BEIJING, 21st June, 2025 (WAM) -- The actual use of foreign direct investment (FDI) in China’s high-tech industries reached 109.04 billion yuan (approximately US$15.17 billion) during the January–May period of this year, according to data released on Friday by the Chinese Ministry of Commerce.
China Central Television (CCTV) reported that the FDI in the e-commerce services sector, the aerospace equipment manufacturing sector, the chemical pharmaceutical manufacturing sector, and the medical instrument and equipment manufacturing sector rose by 146 percent, 74.9 percent, 59.2 percent and 20 percent, respectively.
Since the beginning of this year, foreign-funded enterprises have focused on modern service industries and advanced manufacturing, continuously expanding and deepening their investment in China. The huge potential Chinese market has also opened up new development space for foreign investment.
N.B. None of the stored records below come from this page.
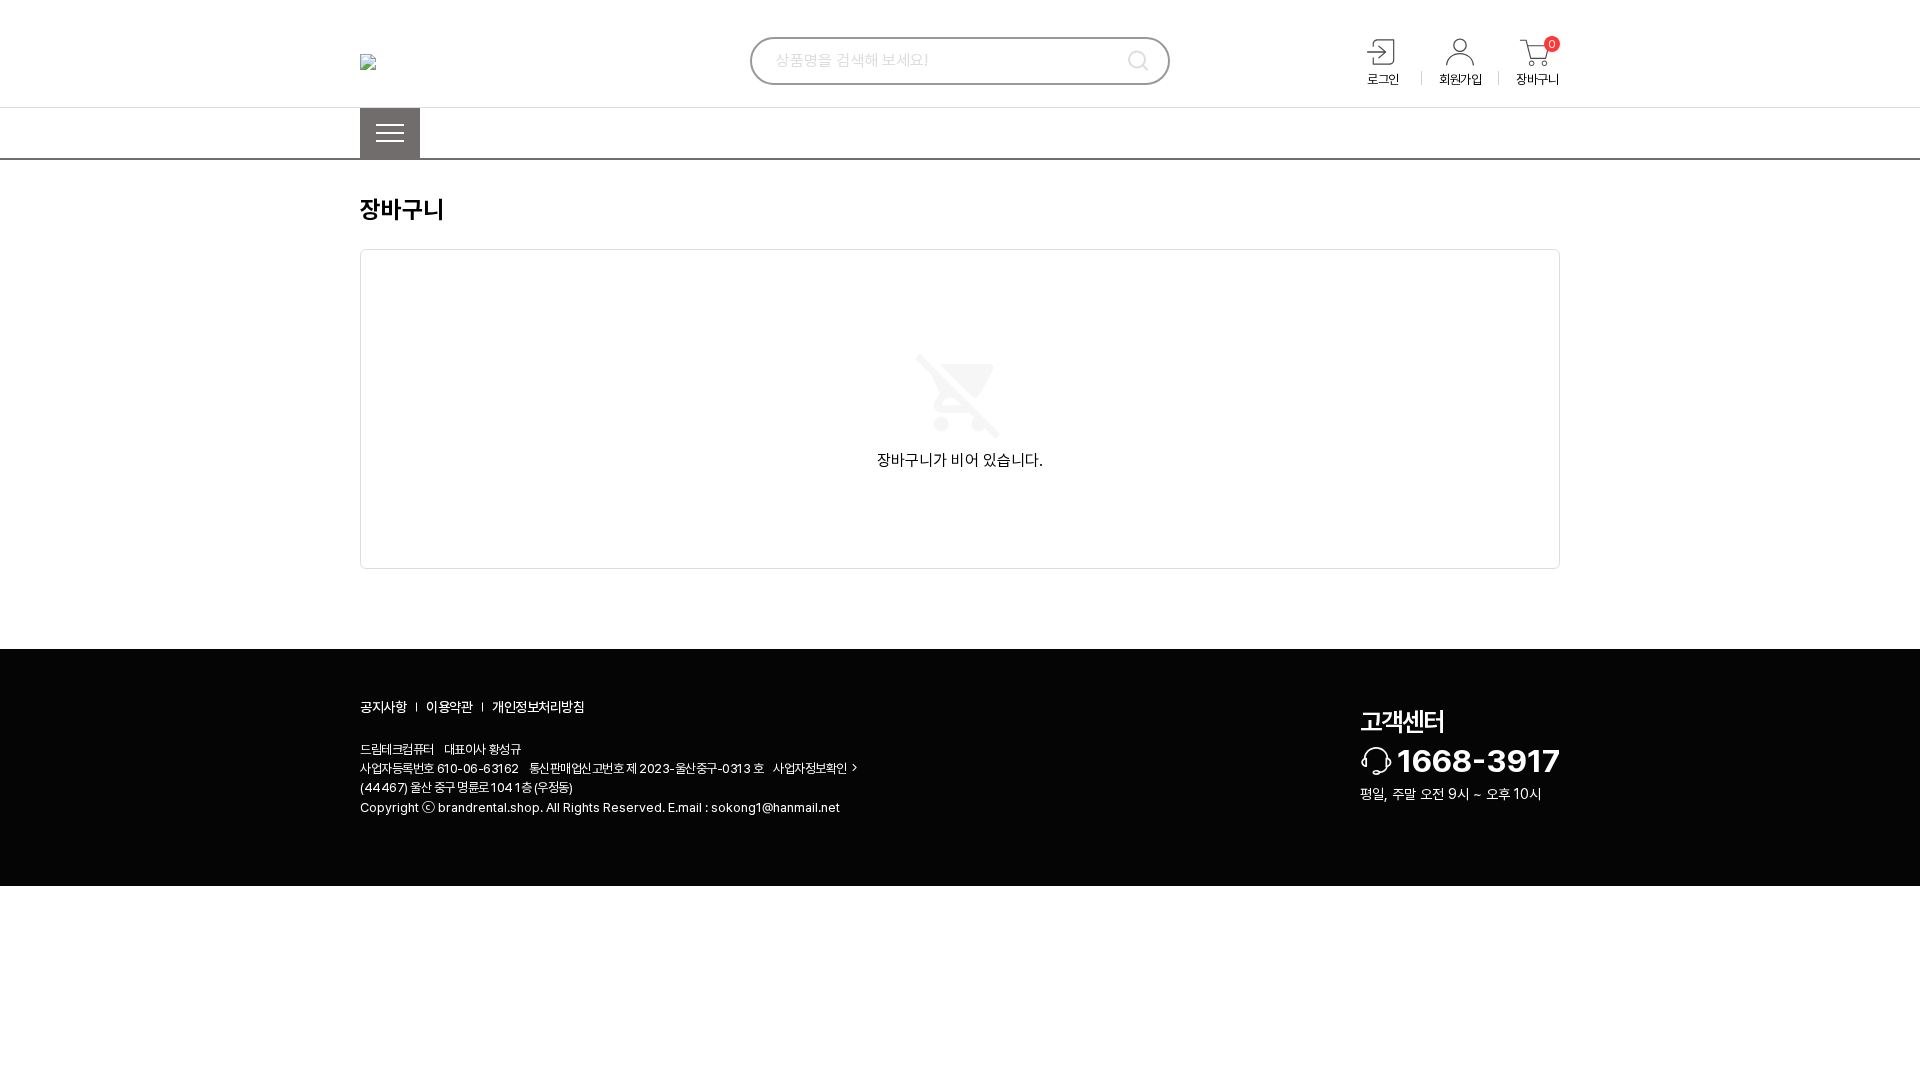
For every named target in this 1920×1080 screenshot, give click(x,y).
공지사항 (383, 707)
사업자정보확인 (810, 768)
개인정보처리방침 (538, 707)
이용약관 (449, 707)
At the two-day sixth Qingdao Multinationals Summit, which concluded on Friday in east China's Shandong Province, multinational enterprises are optimistic about China's technological development and rich application scenarios, and continuously strengthen investment and cooperation in high-tech fields with China.
Starting from last year, China has supported foreign-funded enterprises to participate in large-scale equipment renewal and trade-ins for consumer goods, which has also presented many multinational companies with opportunities in the trillion-dollar market expansion.
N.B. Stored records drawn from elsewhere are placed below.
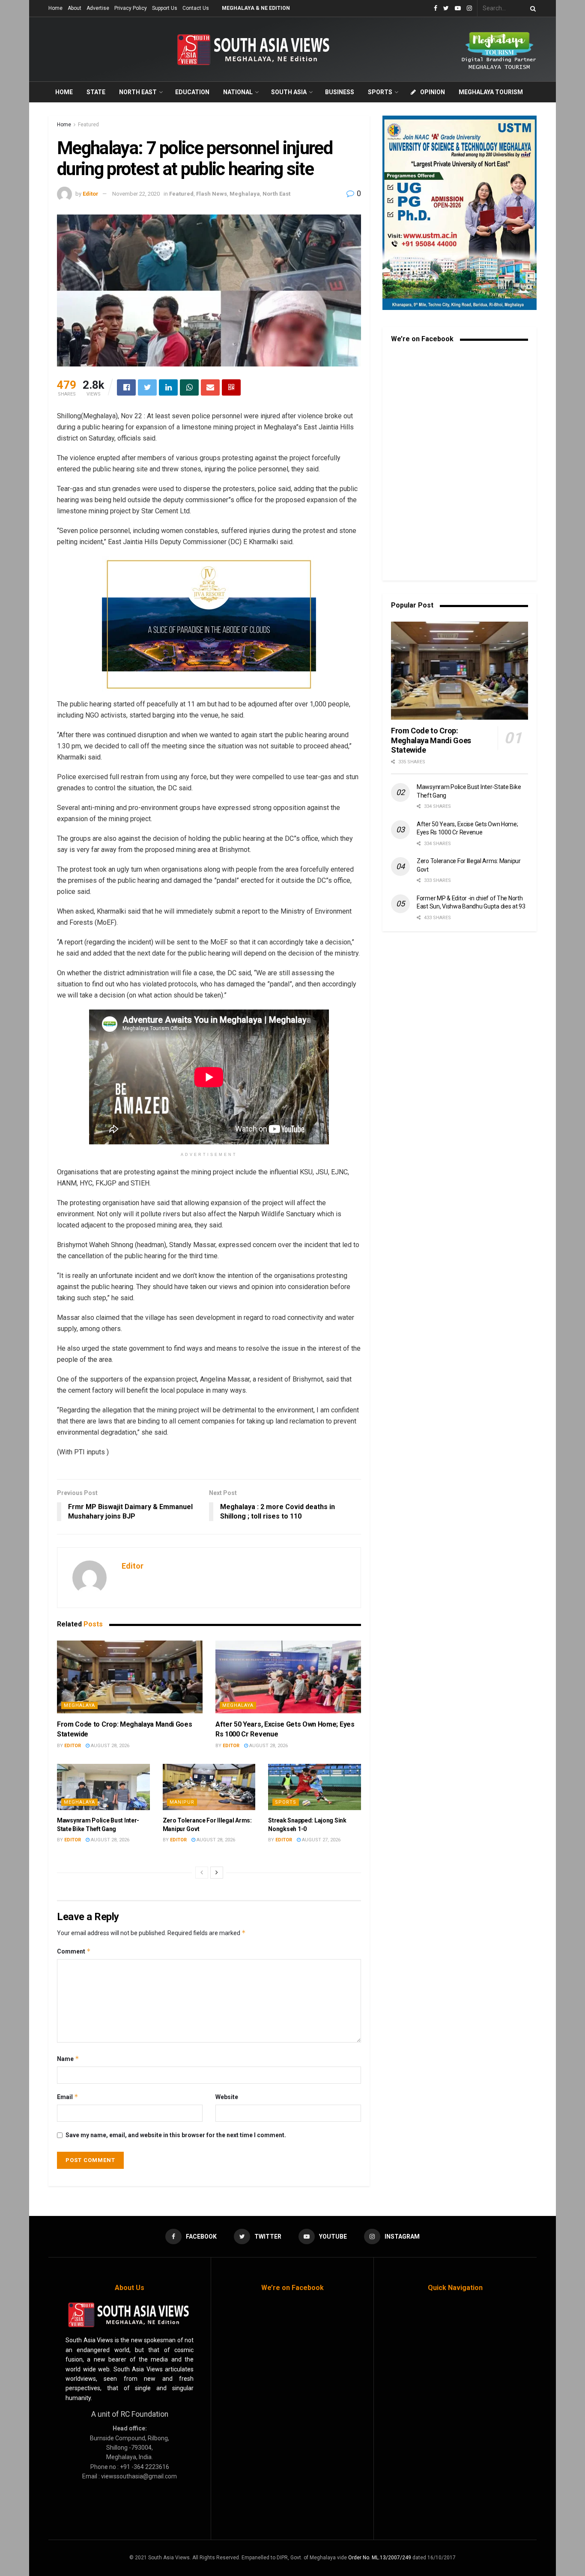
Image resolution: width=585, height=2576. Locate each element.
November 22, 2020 (136, 194)
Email (67, 2097)
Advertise (98, 8)
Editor (90, 194)
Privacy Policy (130, 8)
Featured (88, 125)
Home (55, 8)
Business (339, 92)
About (74, 8)
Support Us (164, 8)
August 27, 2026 (320, 1840)
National (238, 92)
In the past year, the number of foreign-funded research and development centres in Beijing has increased by more than 100, achieving a doubling growth.
As of May 2025, the cumulative number of foreign-funded research and development centres in Shanghai has exceeded 600. Through localized innovation and the synergy of production and supply chain, foreign capital is achieving mutual empowerment and win-win cooperation with the Chinese market.